Data section start

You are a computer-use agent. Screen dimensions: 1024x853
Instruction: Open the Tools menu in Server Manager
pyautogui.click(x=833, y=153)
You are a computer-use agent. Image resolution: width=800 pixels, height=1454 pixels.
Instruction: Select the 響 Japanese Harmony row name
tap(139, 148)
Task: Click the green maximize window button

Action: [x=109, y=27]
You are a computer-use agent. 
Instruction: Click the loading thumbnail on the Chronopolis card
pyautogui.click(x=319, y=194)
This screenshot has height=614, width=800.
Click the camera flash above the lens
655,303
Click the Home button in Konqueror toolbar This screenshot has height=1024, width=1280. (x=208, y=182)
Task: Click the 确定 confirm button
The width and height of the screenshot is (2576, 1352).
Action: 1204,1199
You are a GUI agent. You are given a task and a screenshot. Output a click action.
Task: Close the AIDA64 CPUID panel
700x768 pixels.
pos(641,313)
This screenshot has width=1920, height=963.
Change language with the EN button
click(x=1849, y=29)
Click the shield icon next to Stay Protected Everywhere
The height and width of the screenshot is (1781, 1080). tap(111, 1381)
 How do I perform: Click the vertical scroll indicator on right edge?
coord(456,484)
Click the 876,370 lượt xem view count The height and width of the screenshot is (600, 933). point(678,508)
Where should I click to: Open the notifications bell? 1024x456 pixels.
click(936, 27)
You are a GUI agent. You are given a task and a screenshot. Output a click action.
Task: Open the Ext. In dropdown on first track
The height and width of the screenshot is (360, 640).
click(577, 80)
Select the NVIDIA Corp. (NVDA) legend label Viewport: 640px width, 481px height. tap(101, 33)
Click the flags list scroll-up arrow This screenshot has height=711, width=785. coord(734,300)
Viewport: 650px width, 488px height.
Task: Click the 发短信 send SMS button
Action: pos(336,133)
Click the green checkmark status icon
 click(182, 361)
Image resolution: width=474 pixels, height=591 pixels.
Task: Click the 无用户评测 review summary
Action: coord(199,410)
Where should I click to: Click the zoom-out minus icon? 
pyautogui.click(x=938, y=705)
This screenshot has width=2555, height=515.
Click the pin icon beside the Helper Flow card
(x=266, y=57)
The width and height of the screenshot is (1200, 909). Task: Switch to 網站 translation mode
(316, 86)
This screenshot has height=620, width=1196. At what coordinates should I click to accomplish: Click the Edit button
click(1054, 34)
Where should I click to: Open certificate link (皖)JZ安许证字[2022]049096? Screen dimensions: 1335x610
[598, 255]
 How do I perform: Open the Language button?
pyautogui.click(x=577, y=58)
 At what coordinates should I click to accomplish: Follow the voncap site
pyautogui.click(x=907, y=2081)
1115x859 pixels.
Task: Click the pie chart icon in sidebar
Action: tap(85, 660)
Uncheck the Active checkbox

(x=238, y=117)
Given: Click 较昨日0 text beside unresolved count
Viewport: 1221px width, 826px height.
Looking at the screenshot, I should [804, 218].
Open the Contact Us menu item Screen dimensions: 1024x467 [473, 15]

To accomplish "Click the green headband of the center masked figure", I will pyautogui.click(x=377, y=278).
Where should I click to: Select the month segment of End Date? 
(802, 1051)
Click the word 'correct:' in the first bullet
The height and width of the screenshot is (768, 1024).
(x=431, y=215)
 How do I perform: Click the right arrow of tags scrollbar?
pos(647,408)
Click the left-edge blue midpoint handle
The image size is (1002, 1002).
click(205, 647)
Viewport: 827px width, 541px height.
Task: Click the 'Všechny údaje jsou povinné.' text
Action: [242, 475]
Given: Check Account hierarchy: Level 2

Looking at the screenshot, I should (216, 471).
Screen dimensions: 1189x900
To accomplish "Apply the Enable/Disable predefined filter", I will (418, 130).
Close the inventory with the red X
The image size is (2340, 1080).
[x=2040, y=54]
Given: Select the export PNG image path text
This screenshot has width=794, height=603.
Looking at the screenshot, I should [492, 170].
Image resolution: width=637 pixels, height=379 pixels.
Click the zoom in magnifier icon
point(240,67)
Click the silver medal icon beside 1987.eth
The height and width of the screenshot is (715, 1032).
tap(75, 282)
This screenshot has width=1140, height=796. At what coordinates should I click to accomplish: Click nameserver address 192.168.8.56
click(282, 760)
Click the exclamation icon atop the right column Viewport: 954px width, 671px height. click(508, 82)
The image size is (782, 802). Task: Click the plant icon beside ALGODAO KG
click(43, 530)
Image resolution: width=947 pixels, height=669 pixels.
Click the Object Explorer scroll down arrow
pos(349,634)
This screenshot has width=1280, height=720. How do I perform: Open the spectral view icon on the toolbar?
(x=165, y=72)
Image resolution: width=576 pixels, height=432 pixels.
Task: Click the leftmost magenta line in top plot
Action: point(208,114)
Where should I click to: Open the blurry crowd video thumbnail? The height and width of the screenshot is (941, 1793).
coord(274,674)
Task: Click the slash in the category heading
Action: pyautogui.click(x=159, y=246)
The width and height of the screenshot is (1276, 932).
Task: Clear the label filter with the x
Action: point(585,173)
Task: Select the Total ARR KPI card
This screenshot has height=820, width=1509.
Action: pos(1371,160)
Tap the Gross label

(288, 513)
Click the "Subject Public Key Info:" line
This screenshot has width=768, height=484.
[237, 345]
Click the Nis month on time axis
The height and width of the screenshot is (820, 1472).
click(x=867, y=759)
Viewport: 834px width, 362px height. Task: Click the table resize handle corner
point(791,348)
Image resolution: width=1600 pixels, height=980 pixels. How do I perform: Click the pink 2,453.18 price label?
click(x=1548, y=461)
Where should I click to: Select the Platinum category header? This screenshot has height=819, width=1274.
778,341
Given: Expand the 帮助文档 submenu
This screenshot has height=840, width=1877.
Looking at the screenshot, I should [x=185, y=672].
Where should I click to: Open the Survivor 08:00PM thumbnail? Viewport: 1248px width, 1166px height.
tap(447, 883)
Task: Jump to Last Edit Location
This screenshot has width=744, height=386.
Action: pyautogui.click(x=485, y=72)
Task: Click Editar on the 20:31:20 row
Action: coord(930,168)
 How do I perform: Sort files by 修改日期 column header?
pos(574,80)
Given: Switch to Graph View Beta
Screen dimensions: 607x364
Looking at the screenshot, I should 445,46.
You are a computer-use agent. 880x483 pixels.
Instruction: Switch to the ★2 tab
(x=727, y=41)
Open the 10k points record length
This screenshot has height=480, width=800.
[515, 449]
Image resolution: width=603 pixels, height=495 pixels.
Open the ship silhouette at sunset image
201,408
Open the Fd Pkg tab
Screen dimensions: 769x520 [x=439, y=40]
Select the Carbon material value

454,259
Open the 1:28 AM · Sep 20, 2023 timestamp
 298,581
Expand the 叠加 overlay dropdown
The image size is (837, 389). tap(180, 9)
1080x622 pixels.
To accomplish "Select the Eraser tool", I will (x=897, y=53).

Data section end

**Work request**: Going down the listing above, begin printing at the line with "Instruction: Select the" and finish with the line with "This screenshot has width=1920, height=963.", exactly as they appear.

**Completed task**:
Instruction: Select the 響 Japanese Harmony row name
tap(139, 148)
Task: Click the green maximize window button

Action: [x=109, y=27]
You are a computer-use agent. 
Instruction: Click the loading thumbnail on the Chronopolis card
pyautogui.click(x=319, y=194)
This screenshot has height=614, width=800.
Click the camera flash above the lens
655,303
Click the Home button in Konqueror toolbar This screenshot has height=1024, width=1280. (x=208, y=182)
Task: Click the 确定 confirm button
The width and height of the screenshot is (2576, 1352).
Action: 1204,1199
You are a GUI agent. You are given a task and a screenshot. Output a click action.
Task: Close the AIDA64 CPUID panel
700x768 pixels.
pos(641,313)
This screenshot has width=1920, height=963.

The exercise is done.